TASK INSTRUCTIONS: Word for word, set down the entries that follow.
########
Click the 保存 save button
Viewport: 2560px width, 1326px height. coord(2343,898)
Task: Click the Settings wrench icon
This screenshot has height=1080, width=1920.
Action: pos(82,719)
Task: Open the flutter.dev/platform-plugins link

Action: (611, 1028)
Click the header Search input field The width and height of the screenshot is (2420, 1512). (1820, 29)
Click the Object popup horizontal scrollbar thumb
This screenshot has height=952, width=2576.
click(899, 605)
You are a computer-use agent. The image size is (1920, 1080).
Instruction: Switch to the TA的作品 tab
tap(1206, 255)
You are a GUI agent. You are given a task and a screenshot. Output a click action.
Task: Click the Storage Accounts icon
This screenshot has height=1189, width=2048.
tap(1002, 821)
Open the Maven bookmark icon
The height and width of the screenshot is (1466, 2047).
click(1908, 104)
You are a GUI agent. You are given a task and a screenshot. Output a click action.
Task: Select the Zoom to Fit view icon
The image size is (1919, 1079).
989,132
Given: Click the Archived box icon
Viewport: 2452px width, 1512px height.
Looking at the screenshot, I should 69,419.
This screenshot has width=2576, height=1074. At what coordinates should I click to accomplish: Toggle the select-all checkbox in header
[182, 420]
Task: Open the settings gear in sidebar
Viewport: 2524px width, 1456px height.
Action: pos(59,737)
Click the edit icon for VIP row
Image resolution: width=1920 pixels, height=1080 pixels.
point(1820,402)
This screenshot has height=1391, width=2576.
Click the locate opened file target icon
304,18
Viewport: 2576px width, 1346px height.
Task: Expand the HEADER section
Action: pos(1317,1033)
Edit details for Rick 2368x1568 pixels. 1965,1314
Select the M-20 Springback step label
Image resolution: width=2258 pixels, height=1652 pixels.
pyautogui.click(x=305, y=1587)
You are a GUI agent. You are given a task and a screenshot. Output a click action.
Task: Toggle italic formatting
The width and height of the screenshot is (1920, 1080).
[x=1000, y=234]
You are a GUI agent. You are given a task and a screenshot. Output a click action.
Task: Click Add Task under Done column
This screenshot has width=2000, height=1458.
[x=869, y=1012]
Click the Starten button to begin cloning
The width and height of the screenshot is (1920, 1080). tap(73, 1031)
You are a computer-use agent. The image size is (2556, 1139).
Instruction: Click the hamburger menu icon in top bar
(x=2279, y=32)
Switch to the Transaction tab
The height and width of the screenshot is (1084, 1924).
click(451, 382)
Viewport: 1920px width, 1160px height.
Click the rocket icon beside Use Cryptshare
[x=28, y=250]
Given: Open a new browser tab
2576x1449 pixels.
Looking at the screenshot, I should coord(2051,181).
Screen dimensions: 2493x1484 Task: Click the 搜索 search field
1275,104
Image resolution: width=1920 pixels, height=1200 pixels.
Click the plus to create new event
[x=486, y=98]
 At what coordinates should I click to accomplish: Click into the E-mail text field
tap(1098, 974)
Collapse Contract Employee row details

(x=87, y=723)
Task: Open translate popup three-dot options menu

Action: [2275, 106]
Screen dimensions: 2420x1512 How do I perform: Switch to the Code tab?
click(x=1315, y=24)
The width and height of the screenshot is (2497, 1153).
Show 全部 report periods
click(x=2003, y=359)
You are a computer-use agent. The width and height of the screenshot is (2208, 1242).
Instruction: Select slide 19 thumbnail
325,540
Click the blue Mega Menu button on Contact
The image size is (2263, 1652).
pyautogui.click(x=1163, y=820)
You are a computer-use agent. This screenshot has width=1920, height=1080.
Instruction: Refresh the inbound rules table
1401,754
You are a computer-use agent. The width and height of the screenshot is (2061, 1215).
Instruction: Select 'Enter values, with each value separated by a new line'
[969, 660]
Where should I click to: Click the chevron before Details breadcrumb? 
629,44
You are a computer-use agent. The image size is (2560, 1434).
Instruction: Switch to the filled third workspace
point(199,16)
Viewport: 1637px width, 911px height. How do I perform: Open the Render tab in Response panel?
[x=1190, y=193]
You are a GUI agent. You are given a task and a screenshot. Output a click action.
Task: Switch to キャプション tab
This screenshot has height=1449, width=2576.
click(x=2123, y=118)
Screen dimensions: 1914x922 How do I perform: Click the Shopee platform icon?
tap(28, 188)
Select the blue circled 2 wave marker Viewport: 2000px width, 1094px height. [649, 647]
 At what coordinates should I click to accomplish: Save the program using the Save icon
########
THE ANSWER:
Click the 保存 save button
Viewport: 2560px width, 1326px height. coord(2343,898)
Task: Click the Settings wrench icon
This screenshot has height=1080, width=1920.
Action: pos(82,719)
Task: Open the flutter.dev/platform-plugins link

Action: (611, 1028)
Click the header Search input field The width and height of the screenshot is (2420, 1512). (1820, 29)
Click the Object popup horizontal scrollbar thumb
This screenshot has height=952, width=2576.
click(899, 605)
You are a computer-use agent. The image size is (1920, 1080).
Instruction: Switch to the TA的作品 tab
tap(1206, 255)
You are a GUI agent. You are given a task and a screenshot. Output a click action.
Task: Click the Storage Accounts icon
This screenshot has height=1189, width=2048.
tap(1002, 821)
Open the Maven bookmark icon
The height and width of the screenshot is (1466, 2047).
click(1908, 104)
You are a GUI agent. You are given a task and a screenshot. Output a click action.
Task: Select the Zoom to Fit view icon
The image size is (1919, 1079).
989,132
Given: Click the Archived box icon
Viewport: 2452px width, 1512px height.
Looking at the screenshot, I should 69,419.
This screenshot has width=2576, height=1074. At what coordinates should I click to accomplish: Toggle the select-all checkbox in header
[182, 420]
Task: Open the settings gear in sidebar
Viewport: 2524px width, 1456px height.
Action: pos(59,737)
Click the edit icon for VIP row
Image resolution: width=1920 pixels, height=1080 pixels.
point(1820,402)
This screenshot has height=1391, width=2576.
Click the locate opened file target icon
304,18
Viewport: 2576px width, 1346px height.
Task: Expand the HEADER section
Action: pos(1317,1033)
Edit details for Rick 2368x1568 pixels. 1965,1314
Select the M-20 Springback step label
Image resolution: width=2258 pixels, height=1652 pixels.
pyautogui.click(x=305, y=1587)
You are a GUI agent. You are given a task and a screenshot. Output a click action.
Task: Toggle italic formatting
The width and height of the screenshot is (1920, 1080).
[x=1000, y=234]
You are a GUI agent. You are given a task and a screenshot. Output a click action.
Task: Click Add Task under Done column
This screenshot has width=2000, height=1458.
[x=869, y=1012]
Click the Starten button to begin cloning
The width and height of the screenshot is (1920, 1080). tap(73, 1031)
You are a computer-use agent. The image size is (2556, 1139).
Instruction: Click the hamburger menu icon in top bar
(x=2279, y=32)
Switch to the Transaction tab
The height and width of the screenshot is (1084, 1924).
click(451, 382)
Viewport: 1920px width, 1160px height.
Click the rocket icon beside Use Cryptshare
[x=28, y=250]
Given: Open a new browser tab
2576x1449 pixels.
Looking at the screenshot, I should coord(2051,181).
Screen dimensions: 2493x1484 Task: Click the 搜索 search field
1275,104
Image resolution: width=1920 pixels, height=1200 pixels.
Click the plus to create new event
[x=486, y=98]
 At what coordinates should I click to accomplish: Click into the E-mail text field
tap(1098, 974)
Collapse Contract Employee row details

(x=87, y=723)
Task: Open translate popup three-dot options menu

Action: [2275, 106]
Screen dimensions: 2420x1512 How do I perform: Switch to the Code tab?
click(x=1315, y=24)
The width and height of the screenshot is (2497, 1153).
Show 全部 report periods
click(x=2003, y=359)
You are a computer-use agent. The width and height of the screenshot is (2208, 1242).
Instruction: Select slide 19 thumbnail
325,540
Click the blue Mega Menu button on Contact
The image size is (2263, 1652).
pyautogui.click(x=1163, y=820)
You are a computer-use agent. This screenshot has width=1920, height=1080.
Instruction: Refresh the inbound rules table
1401,754
You are a computer-use agent. The width and height of the screenshot is (2061, 1215).
Instruction: Select 'Enter values, with each value separated by a new line'
[969, 660]
Where should I click to: Click the chevron before Details breadcrumb? 
629,44
You are a computer-use agent. The image size is (2560, 1434).
Instruction: Switch to the filled third workspace
point(199,16)
Viewport: 1637px width, 911px height. How do I perform: Open the Render tab in Response panel?
[x=1190, y=193]
You are a GUI agent. You are given a task and a screenshot. Output a click action.
Task: Switch to キャプション tab
This screenshot has height=1449, width=2576.
click(x=2123, y=118)
Screen dimensions: 1914x922 How do I perform: Click the Shopee platform icon?
tap(28, 188)
Select the blue circled 2 wave marker Viewport: 2000px width, 1094px height. [649, 647]
 At what coordinates should I click to accomplish: Save the program using the Save icon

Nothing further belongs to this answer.